When examining the impact of parental support, the presence of siblings is of great importance but is largely neglected (Heath, 2018). According to the quantity–quality trade-off theory, there is a negative relationship between the number of children in a household and a child’s achievement, because finite family resources are diluted as family size grows (Becker and Feeley, 1973). Children from larger families are often found to be inferior in terms of educational attainment, health and wealth (Keister, 2003; Ponczek and Souza, 2012). Sibship size may also affect parental resource allocation and consequently leads to variations in adult children’s transition into homeownership. Relatedly, gender difference in parental resource allocation is well documented. Some Western studies have suggested that parents are more willing to support their daughters than their sons because daughters tend to have closer relationships with their parents and are, therefore, more likely to look after them than sons (Blaauboer and Mulder, 2010; Mishra, 2015). Conversely, in East Asian countries, patriarchal culture dictates ‘son preference’, which prioritises sons in intra-household resource transfer and allocation (Chai and Feng, 2021; Wu, 2012). However, it has seldom been explored how gendered intergenerational transmission leads to variation in the timing of entering homeownership between male and female children.
The Chinese context
In China, the post-reform shift in the housing system and the associated transformations in cultural norms related to homeownership have altered the constraints on and opportunities for individuals’ homeownership as well as the demand for homeownership. These structural and institutional changes at the macro level have given rise to generational differences in the transition into homeownership at the individual/household level. Before 1978, homeownership and private property rights had virtually vanished, and urban residents had neither opportunities nor incentives to own a home (Ho and Kwong, 2002). Since 1978, housing reform has been implemented through the privatisation of public housing stocks (He et al., 2017; Wei et al., 2020). Housing inequalities across work units rooted in socialism have been strengthened by the institutional changes of a state-led market economy. Among older cohorts, those employed in the public sector were provided with greater opportunities to acquire a home (Fang et al., 2020; Li and Yi, 2007; Logan et al., 2010). Along with the deepening of marketisation, the increasing economic, political and cultural significance of homeownership has increased young people’s desire for homeownership. Wu (2019) found that, compared with older cohorts, post-80s are more likely to transit into homeownership, even though housing prices have rendered housing a highly inaccessible commodity.
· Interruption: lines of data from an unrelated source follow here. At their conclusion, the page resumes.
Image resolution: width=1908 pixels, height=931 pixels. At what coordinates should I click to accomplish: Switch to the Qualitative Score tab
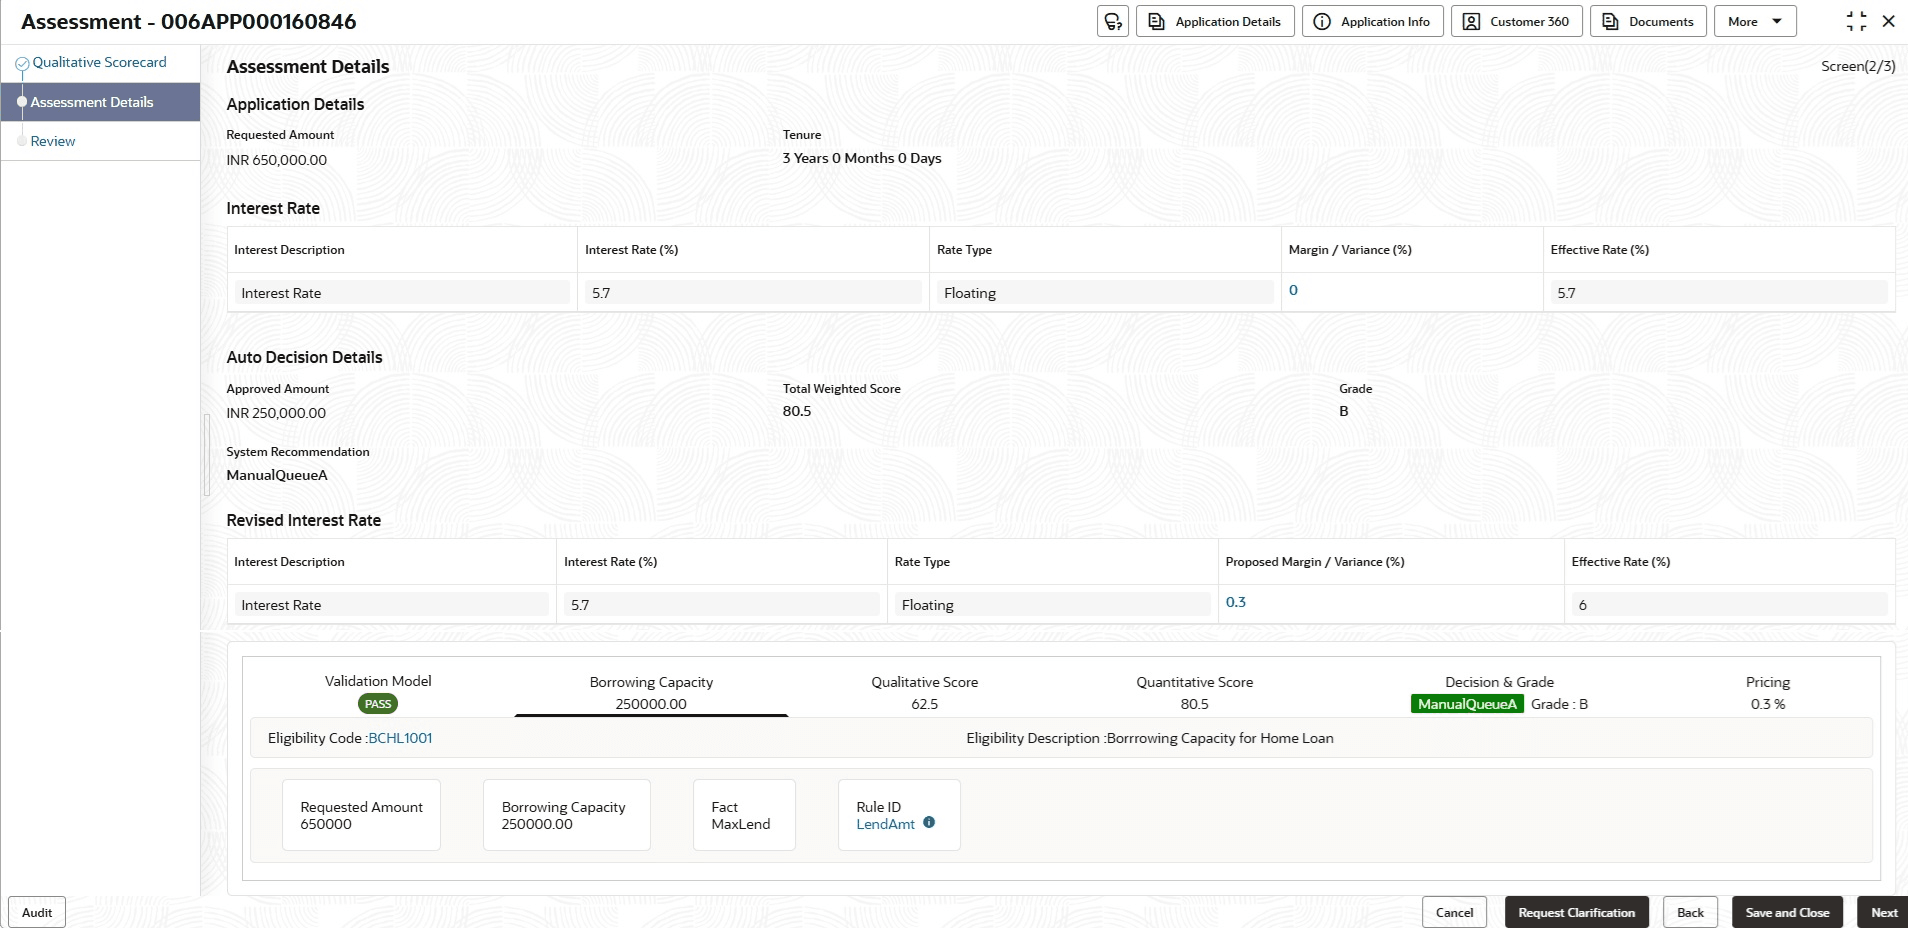click(x=924, y=692)
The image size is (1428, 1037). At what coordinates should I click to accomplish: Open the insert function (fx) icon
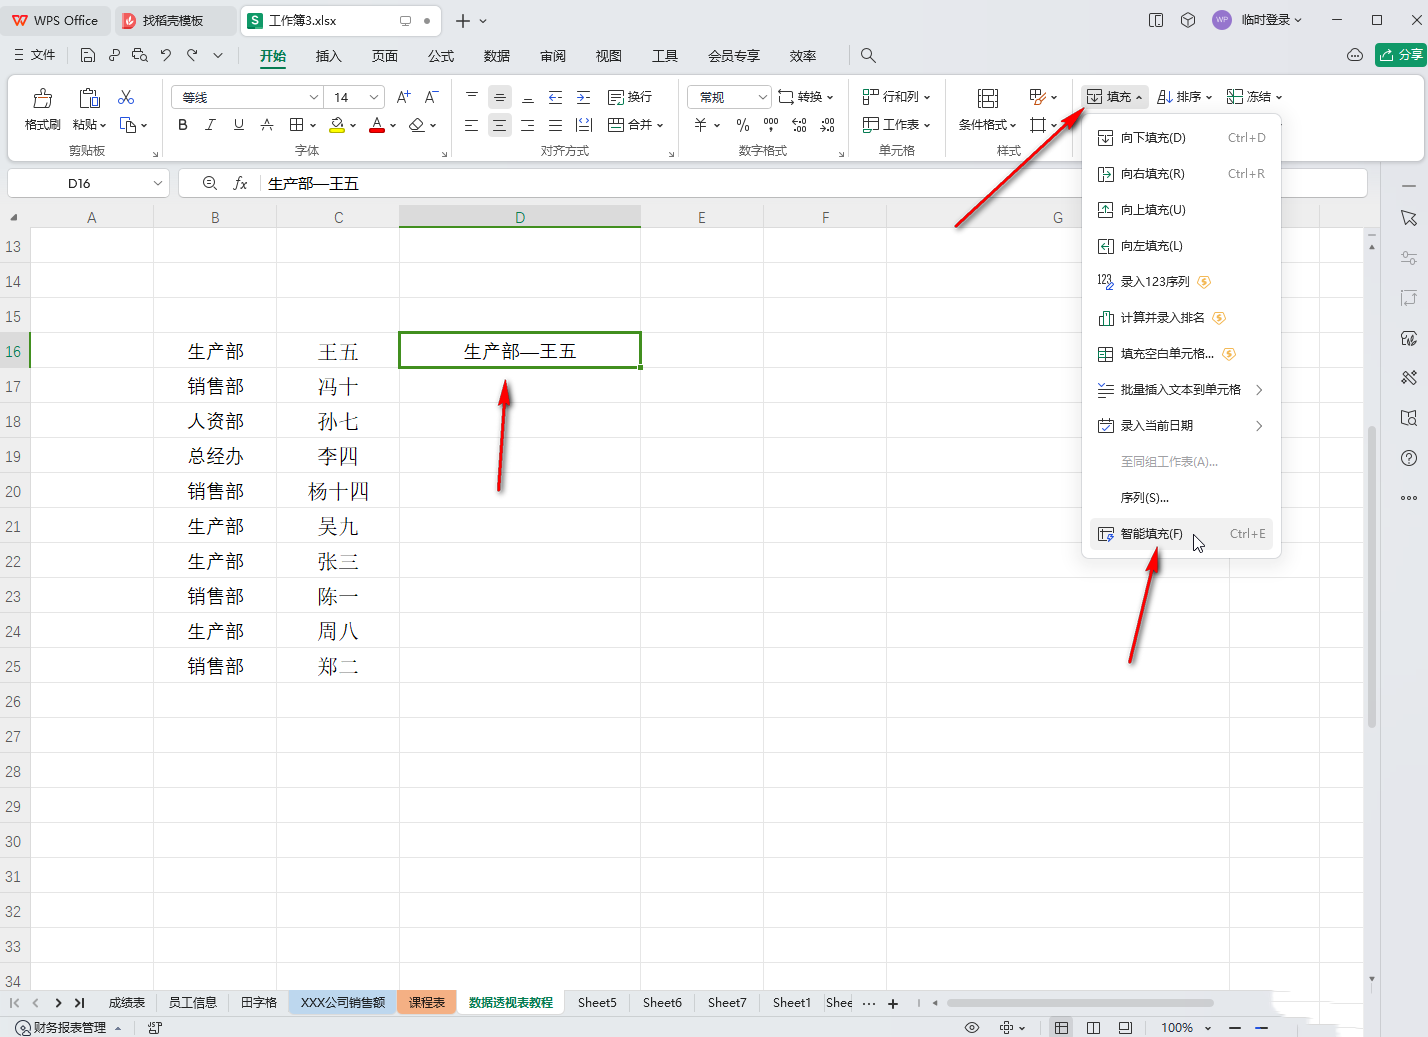coord(240,183)
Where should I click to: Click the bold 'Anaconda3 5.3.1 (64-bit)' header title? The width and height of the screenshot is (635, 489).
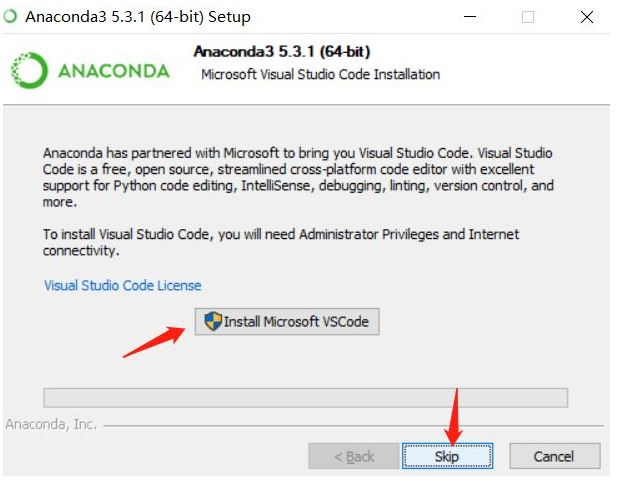(282, 51)
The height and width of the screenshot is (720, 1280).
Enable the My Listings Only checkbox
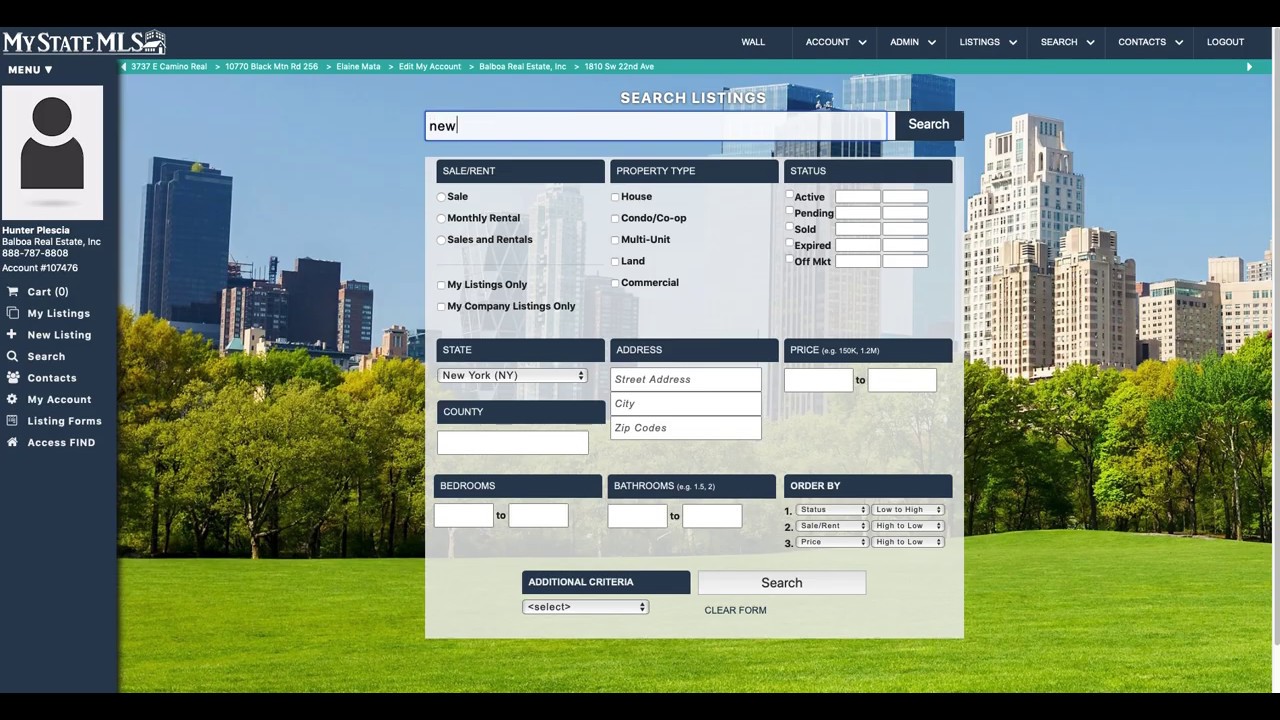pos(441,285)
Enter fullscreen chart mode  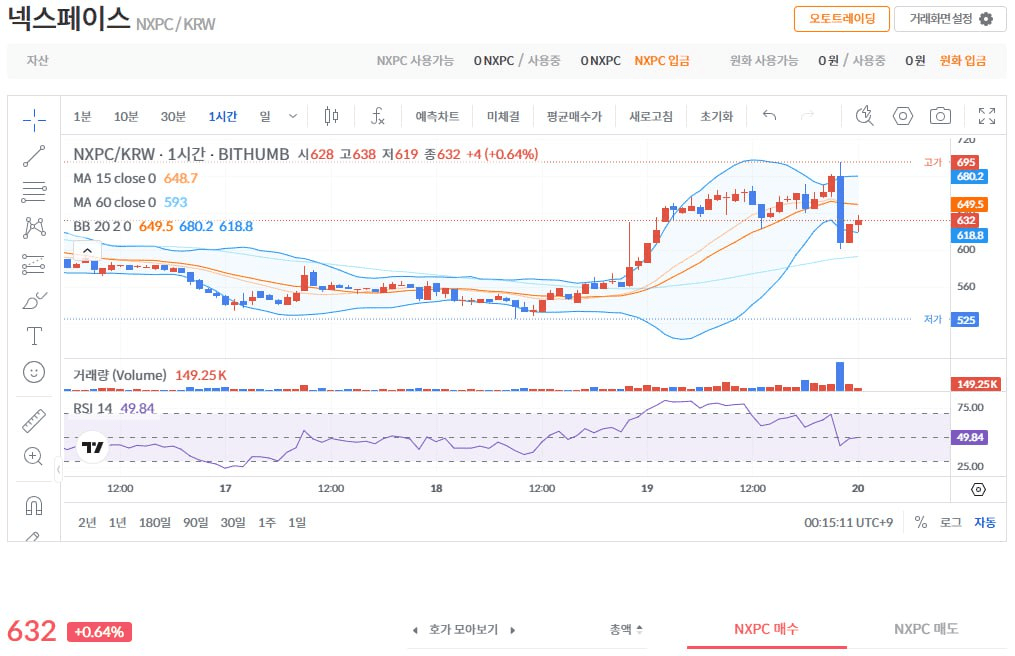(x=986, y=116)
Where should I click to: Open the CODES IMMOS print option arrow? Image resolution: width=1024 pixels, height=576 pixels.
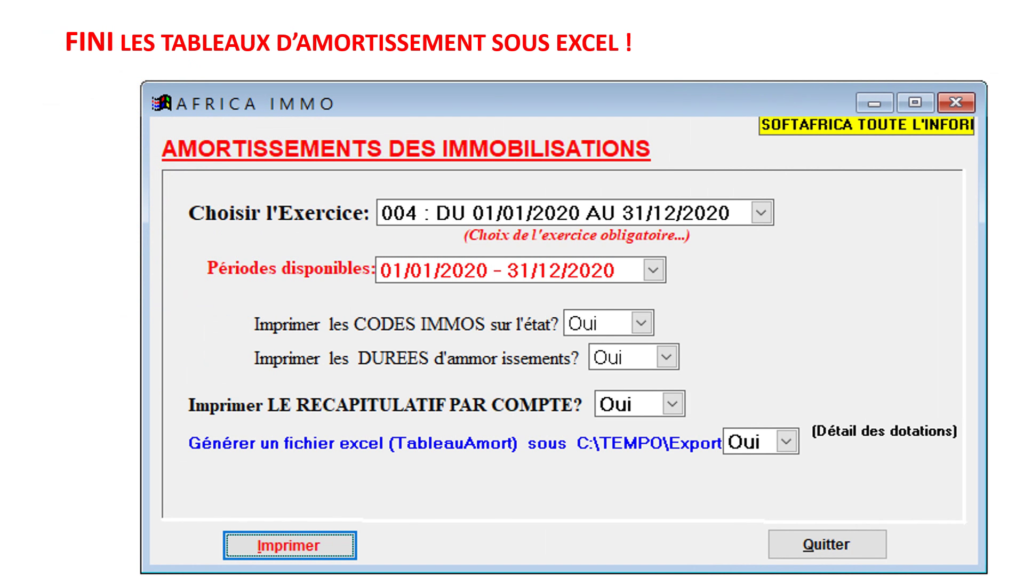tap(642, 323)
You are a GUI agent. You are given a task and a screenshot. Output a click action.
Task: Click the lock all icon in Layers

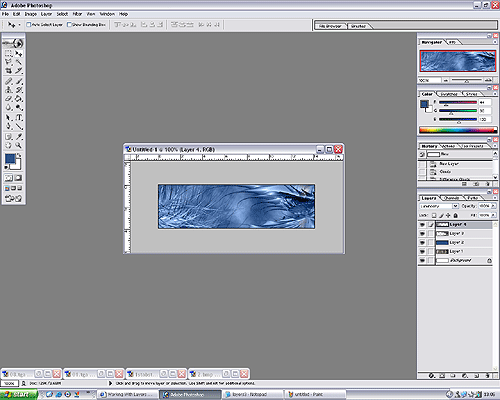click(456, 215)
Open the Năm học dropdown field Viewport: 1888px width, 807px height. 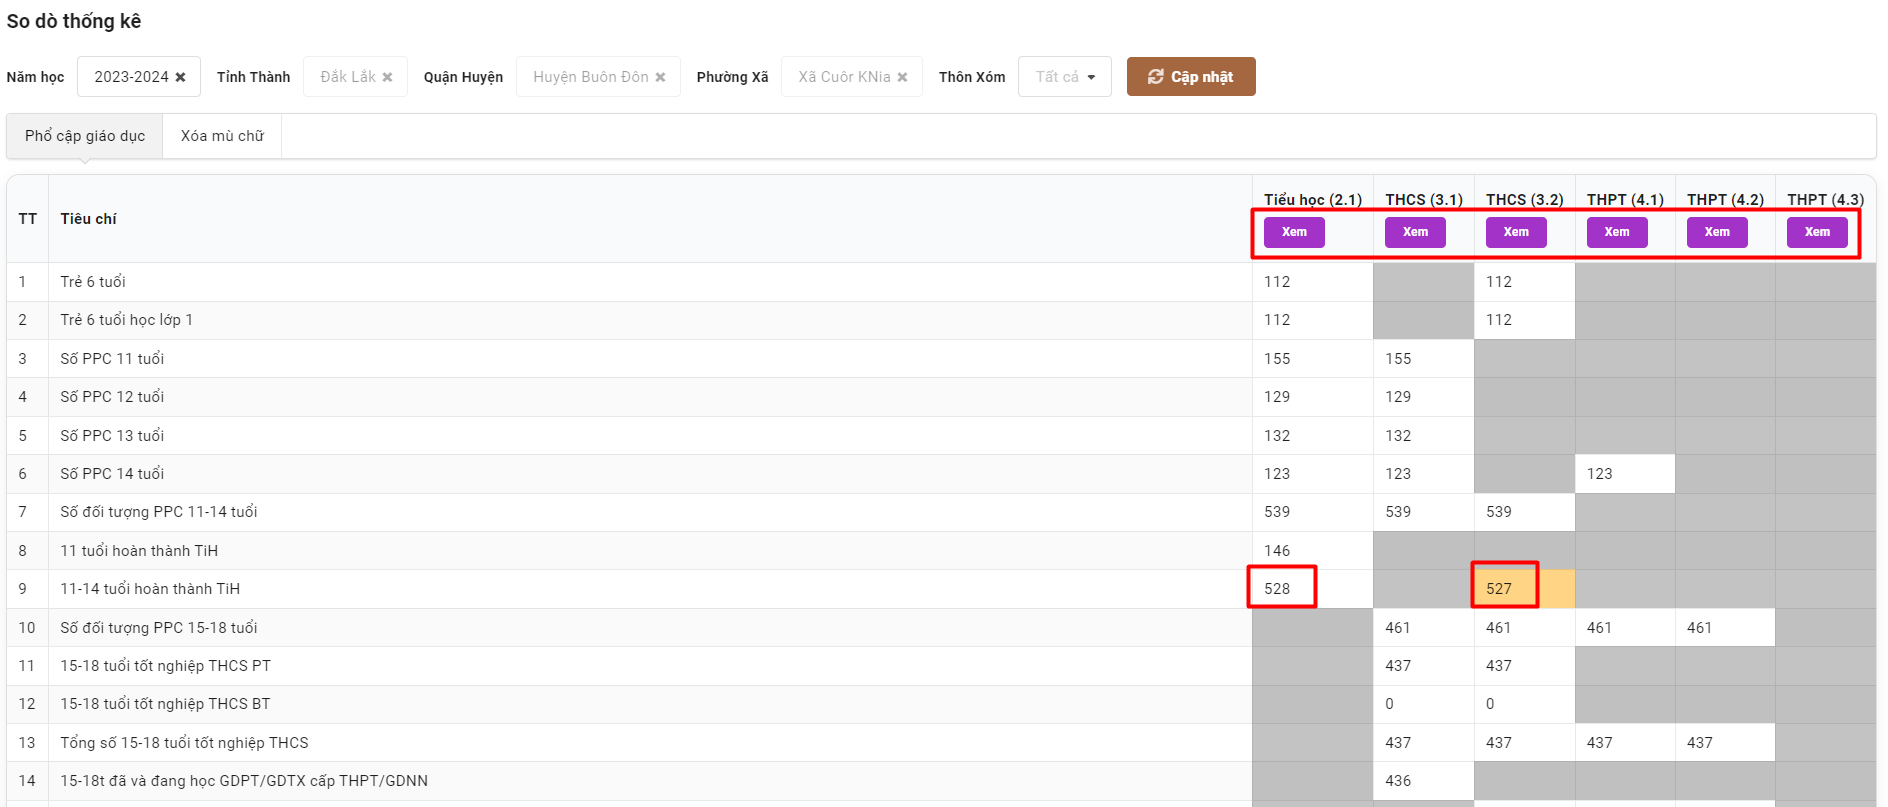point(130,77)
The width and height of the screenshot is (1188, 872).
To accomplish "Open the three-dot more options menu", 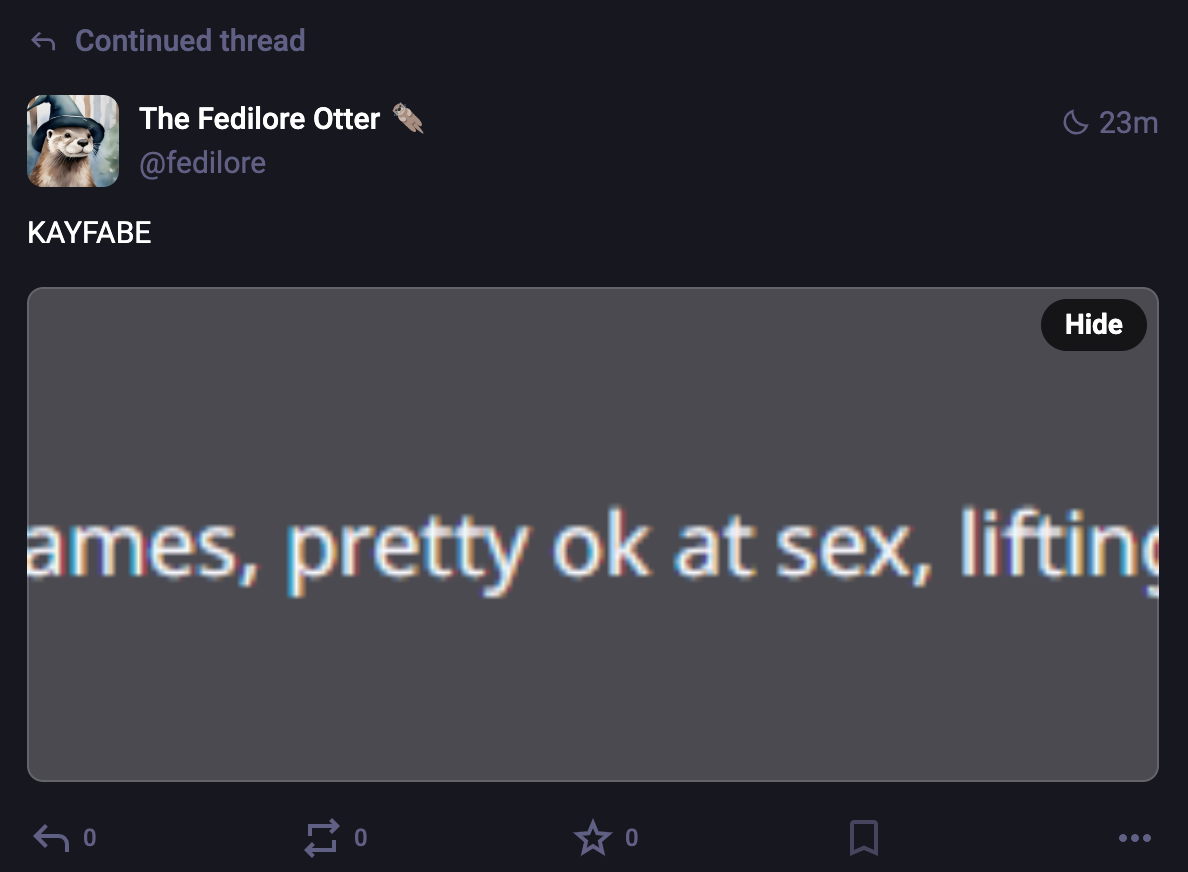I will (x=1134, y=838).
The link between entering homeownership and household events is complex and may have changed with the shift of the housing system over the past four decades. Under the socialist housing allocation system, family formation could not alter housing tenure when homeownership barely existed. Since the housing reform, there has been a clear trend of young couples increasingly leaving their parental homes and making the tenure transition, owing to the expansion of homeownership (Zheng, 2020). In recent years, family formation has started to act as a trigger for entering homeownership, and it has gradually evolved into homeownership becoming a prerequisite for marriage (Hu and Wang, 2020; Yu and Xie, 2015). The emergence of the term ‘home for marriage’ (hunfang) vividly demonstrates that homeownership has been tied closely to marriage. In addition, the tradition of men providing the ‘home for marriage’, which is rooted in patrilocal residence, seems to have resurged. A number of scholars have argued that China’s rising sex-ratio imbalance has increased the bargaining power of females in the marriage market, which gives rise to a phenomenon called the ‘mother-in-law effect’, referring to mothers who oppose their daughters marrying a man who does not own a dwelling (Li et al., 2018; Zheng, 2020).
Although there is a long-standing tradition of parents helping their children secure a home in China (Or, 2018), radical housing reform and cultural transformations may lead to a changing role of parental help. Before the housing reform, residential housing was allocated mainly by the work unit, and parental financial support for housing was marginal. Young adults who did not work in the public sector relied on family support in the form of co-residence, owing to the limited housing supply and the fact that multigenerational co-residence was a part of cultural traditions (Li and Wu, 2019). During and after the housing reform, young people could benefit from or inherit certain advantages from their parents, particularly those parents who had benefitted from housing privatisation and subsequent housing price appreciation (Cui, 2020; Wu, 1996; Xie and Jin, 2015). In the past decade, housing commodification and marketisation have reduced housing affordability considerably. High housing prices can only be counteracted by intergenerational cumulative wealth, which means that the younger generation’s ability to own a home is increasingly contingent on parental financial transfers (Huang, 2018; Zhang and Bian, 2021).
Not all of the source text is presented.